3. Texto republicado:”Um mês em seguida, foi atendido pelo secretário. Afobado e feliz
mal o cumprimentou.
– Arre! Agora o gerente me receberá.
– Depende do que deseja.”
Do texto 1 para o texto 2, podem-se ver as seguintes modificações. A frase “Foi
recebido um mês depois”, transforma-se em “Um mês depois foi atendido novamente pelo
secretário”. Note-se que o “recebido” dá a idéia de que o personagem tinha conseguido seu
objetivo, que era ser recebido pelo gerente, quando, na verdade, ele tinha sido apenas
atendido pelo secretário que cuidava da agenda do chefe. Desfaz-se, assim, a ambigüidade,
o que ainda é reforçado pela explicitação, no texto 2, da figura do secretário. O acréscimo
da palavra “novamente”, torna clara a situação de Pererico que ali vinha, repetidamente,
tentando alcançar a pretendida entrevista. E se antes o secretário era apenas um “senhor
calvo”, agora já é um “homenzinho”. É de se observar que este termo, tendo em vista seu
caráter depreciativo, revela uma postura de arrogância do personagem, o que é reforçado
com a troca da expressão “esqueceu-se de cumprimentar o senhor calvo”, por “nem
cumprimentou o homenzinho”. Na primeira, ocorre um lapso, algo não intencional,
enquanto na segunda frase tem-se a deliberada ação de desconhecer o interlocutor. Não se
esqueça também de comparar a idéia de humildade e respeito com a de arrogância, em duas
situações: numa, está presente um “senhor calvo”, a quem se esquece de cumprimentar;
noutra, está o “homenzinho”, a quem não se cumprimenta.

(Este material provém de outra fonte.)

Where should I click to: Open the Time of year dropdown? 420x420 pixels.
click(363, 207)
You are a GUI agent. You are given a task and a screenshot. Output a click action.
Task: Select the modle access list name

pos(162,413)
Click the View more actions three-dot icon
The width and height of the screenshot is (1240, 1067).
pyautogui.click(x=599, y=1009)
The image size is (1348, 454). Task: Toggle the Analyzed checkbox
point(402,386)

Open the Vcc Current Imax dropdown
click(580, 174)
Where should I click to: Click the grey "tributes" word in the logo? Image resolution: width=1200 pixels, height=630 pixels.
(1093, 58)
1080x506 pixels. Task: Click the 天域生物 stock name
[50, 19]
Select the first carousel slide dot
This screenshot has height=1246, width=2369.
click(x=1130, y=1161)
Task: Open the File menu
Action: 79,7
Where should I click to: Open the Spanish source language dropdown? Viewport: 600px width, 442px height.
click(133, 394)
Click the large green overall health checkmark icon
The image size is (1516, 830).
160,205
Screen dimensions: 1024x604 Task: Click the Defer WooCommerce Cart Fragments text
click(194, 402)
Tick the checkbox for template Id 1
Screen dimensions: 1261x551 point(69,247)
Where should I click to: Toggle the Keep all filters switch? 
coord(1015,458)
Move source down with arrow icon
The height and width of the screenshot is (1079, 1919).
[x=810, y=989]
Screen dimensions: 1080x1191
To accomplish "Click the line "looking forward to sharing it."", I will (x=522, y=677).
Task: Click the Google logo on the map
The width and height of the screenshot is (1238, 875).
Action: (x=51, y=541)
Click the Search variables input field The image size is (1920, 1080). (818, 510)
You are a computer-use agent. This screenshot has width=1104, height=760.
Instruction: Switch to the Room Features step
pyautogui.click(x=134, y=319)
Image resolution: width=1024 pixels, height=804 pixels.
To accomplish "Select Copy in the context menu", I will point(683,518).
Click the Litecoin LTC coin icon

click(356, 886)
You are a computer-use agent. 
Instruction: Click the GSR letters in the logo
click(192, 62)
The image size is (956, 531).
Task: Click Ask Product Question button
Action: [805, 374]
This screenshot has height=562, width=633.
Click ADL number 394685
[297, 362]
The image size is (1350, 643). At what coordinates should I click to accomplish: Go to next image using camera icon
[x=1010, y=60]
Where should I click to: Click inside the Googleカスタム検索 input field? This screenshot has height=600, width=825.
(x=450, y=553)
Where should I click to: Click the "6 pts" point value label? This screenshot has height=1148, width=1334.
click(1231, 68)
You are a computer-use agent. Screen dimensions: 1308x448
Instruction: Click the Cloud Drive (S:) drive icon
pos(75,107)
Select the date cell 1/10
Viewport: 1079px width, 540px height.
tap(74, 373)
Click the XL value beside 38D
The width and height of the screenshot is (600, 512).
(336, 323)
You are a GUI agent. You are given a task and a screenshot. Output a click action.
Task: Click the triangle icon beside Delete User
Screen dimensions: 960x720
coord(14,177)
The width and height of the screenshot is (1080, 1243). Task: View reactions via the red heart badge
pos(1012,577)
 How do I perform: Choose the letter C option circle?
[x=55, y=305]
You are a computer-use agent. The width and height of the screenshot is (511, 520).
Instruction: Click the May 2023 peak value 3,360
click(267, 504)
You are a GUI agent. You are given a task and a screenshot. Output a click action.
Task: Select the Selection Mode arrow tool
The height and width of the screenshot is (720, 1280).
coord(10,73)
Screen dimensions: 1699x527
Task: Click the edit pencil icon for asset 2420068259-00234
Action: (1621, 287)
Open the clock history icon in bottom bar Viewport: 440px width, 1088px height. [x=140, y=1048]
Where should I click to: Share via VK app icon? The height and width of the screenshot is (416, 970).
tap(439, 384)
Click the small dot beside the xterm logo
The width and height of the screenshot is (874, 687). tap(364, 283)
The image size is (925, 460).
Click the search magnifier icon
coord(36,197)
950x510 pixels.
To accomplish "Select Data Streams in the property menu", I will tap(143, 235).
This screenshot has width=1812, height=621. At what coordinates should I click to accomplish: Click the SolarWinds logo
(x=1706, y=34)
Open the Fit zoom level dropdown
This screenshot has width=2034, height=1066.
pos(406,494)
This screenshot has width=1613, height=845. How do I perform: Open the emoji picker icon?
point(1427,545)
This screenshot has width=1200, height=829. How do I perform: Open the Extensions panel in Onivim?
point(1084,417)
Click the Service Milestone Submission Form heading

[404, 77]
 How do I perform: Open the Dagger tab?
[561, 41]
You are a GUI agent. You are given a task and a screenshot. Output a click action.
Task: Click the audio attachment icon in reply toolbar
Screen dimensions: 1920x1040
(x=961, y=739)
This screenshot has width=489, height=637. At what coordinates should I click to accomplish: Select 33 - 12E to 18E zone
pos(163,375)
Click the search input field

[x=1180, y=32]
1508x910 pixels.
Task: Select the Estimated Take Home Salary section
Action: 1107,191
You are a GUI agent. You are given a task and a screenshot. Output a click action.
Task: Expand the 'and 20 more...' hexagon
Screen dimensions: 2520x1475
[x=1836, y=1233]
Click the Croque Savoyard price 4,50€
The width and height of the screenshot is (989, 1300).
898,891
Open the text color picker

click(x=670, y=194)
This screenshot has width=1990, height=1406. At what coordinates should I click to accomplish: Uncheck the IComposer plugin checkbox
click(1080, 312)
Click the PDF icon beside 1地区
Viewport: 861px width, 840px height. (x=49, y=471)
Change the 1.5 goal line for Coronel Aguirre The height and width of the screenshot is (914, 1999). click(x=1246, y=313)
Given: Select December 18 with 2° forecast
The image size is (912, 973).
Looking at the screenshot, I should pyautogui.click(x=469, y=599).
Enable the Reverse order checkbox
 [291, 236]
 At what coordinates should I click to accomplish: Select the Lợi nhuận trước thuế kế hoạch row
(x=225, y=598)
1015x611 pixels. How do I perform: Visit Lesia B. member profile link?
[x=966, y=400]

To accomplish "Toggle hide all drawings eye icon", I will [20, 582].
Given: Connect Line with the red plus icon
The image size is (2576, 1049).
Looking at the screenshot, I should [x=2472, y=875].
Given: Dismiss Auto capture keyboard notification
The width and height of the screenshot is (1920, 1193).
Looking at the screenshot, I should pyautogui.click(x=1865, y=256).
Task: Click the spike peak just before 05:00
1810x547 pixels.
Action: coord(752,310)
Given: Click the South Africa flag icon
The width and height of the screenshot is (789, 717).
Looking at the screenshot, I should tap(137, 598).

Finalmente, contraponha-se a fala dos diálogos: “ – Arre! Até parece mentira.
Quando o gerente poderá receber-me?” do texto 1, com a do texto 2: “– Arre! Agora o
gerente me receberá!”. No primeiro caso, o espírito humilde como que agradece aos céus
por ter conseguido uma graça, além de mostrar-se respeitoso, perguntando quando seria
recebido. Já no texto 2, o arrogante diz para si mesmo, com toda a convicção, que agora
será recebido.
Examinando-se, a seguir, o texto 3, pode-se observar que há poucas alterações em
relação ao texto 2, mas elas são de grande relevância. Note-se a supressão das palavras
“novamente” e “homenzinho”, além da substituição de “nem” por “mal”. Tais
modificações, na verdade, abrandam a dureza da arrogância que havia no texto anterior,
seja pela atenuação da agressividade, ao substituir o “não cumprimentar” pelo “mal
cumprimentar“, seja pela eliminação do tom depreciativo que se obtém com a supressão da
palavra “homenzinho”. E o mais importante é que, suprimindo a arrogância e a pretensão
do personagem, Murilo o conforma aos padrões do trágico que perpassa toda a narrativa. E,
como se sabe, o trágico não lida com o deboche e o escarninho. Muito ao contrário, o
trágico escoa por circunstâncias como as da hamartía, ou seja, pela falha na compreensão
intelectual de situações da realidade, caracterizada, sobretudo, como uma falha humana que
tem lugar no mundo confuso que nos cerca. É aí que se dá a derrota de Pererico. Sua falha
trágica o encaminha para a punição, tal como se vê no conto.
Mas as trapaças da linguagem são insidiosas, mesmo com um domador de palavras
como Murilo Rubião. Perceba-se, pois, a mudança que se operou no início dos textos e
atente-se para o “Um mês em seguida” do texto 3. Exatamente por ter sido suprimida a
palavra “novamente” neste texto, tem-se uma significação problemática, motivada pela
ambigüidade que se instala na frase. Afinal, não é muito próprio supor que “um mês em
seguida” seja da mesma linha de significação de “um mês depois”. Ronda o sentido da
expressão uma idéia de “na seqüência de um mês”. Fosse mantida a palavra “novamente” e
essa idéia seria menos ambígua. Só se tem certeza do sentido correto com a frase seguinte,
que deixa claro que se trata de “um mês depois”. Mas lembro que ambigüidade é o que
menos freqüenta os textos murilianos, pontuados por aquela auto-reflexão que faz do autor
um dos marcos da modernidade de nossa literatura. Confesso que de todas as mudanças
que pesquisei em sua obra, esta foi a única que me pareceu inadequada. Culpa de quem? Da
linguagem, das próprias palavras. Que se lembre, por oportuno, o escritor português
Fernando Namora quando disse que as palavras são como uma serpente enrodilhada. Só se
tem certeza de seu tamanho depois do bote.
Audemaro Taranto Goulart é professor da PUC Minas
e autor de O conto fantástico de Murilo Rubião, Ed. Lê.